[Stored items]
-.-.-
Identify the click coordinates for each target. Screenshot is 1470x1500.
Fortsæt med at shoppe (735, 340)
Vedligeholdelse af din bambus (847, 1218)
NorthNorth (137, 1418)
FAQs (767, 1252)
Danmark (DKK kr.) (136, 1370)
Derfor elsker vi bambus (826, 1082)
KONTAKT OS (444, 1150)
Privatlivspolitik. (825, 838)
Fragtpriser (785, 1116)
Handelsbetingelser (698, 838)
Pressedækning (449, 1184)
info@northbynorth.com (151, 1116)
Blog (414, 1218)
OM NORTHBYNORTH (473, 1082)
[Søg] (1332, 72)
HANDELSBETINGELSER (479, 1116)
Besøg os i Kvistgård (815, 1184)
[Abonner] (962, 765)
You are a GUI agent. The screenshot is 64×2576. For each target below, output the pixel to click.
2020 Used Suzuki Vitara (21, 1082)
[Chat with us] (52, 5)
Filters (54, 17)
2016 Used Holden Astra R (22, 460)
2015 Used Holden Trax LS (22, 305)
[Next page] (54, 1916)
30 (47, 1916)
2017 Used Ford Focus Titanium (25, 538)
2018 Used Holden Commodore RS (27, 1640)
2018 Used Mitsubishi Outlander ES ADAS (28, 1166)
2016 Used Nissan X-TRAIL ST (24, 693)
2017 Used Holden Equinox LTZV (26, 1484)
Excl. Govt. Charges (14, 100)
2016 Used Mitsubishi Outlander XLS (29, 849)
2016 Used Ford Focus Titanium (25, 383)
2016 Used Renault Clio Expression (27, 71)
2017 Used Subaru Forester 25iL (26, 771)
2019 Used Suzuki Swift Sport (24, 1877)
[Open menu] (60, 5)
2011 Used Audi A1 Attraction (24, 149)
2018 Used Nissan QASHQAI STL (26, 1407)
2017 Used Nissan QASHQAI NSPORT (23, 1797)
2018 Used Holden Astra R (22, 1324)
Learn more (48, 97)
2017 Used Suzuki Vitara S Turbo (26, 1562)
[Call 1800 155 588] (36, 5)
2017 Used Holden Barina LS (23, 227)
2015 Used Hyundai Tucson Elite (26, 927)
-.-.-
A full, exact copy of the entries is the required answer.

Task output:
Identify the click coordinates for each target. Screenshot is 1470x1500.
Fortsæt med at shoppe (735, 340)
Vedligeholdelse af din bambus (847, 1218)
NorthNorth (137, 1418)
FAQs (767, 1252)
Danmark (DKK kr.) (136, 1370)
Derfor elsker vi bambus (826, 1082)
KONTAKT OS (444, 1150)
Privatlivspolitik. (825, 838)
Fragtpriser (785, 1116)
Handelsbetingelser (698, 838)
Pressedækning (449, 1184)
info@northbynorth.com (151, 1116)
Blog (414, 1218)
OM NORTHBYNORTH (473, 1082)
[Søg] (1332, 72)
HANDELSBETINGELSER (479, 1116)
Besøg os i Kvistgård (815, 1184)
[Abonner] (962, 765)
You are a GUI agent. The screenshot is 64×2576. For each target below, output the pixel to click.
2020 Used Suzuki Vitara (21, 1082)
[Chat with us] (52, 5)
Filters (54, 17)
2016 Used Holden Astra R (22, 460)
2015 Used Holden Trax LS (22, 305)
[Next page] (54, 1916)
30 (47, 1916)
2017 Used Ford Focus Titanium (25, 538)
2018 Used Holden Commodore RS (27, 1640)
2018 Used Mitsubishi Outlander ES ADAS (28, 1166)
2016 Used Nissan X-TRAIL ST (24, 693)
2017 Used Holden Equinox LTZV (26, 1484)
Excl. Govt. Charges (14, 100)
2016 Used Mitsubishi Outlander XLS (29, 849)
2016 Used Ford Focus Titanium (25, 383)
2016 Used Renault Clio Expression (27, 71)
2017 Used Subaru Forester 25iL (26, 771)
2019 Used Suzuki Swift Sport (24, 1877)
[Open menu] (60, 5)
2011 Used Audi A1 Attraction (24, 149)
2018 Used Nissan QASHQAI STL (26, 1407)
2017 Used Nissan QASHQAI NSPORT (23, 1797)
2018 Used Holden Astra R (22, 1324)
Learn more (48, 97)
2017 Used Suzuki Vitara S Turbo (26, 1562)
[Call 1800 155 588] (36, 5)
2017 Used Holden Barina LS (23, 227)
2015 Used Hyundai Tucson Elite (26, 927)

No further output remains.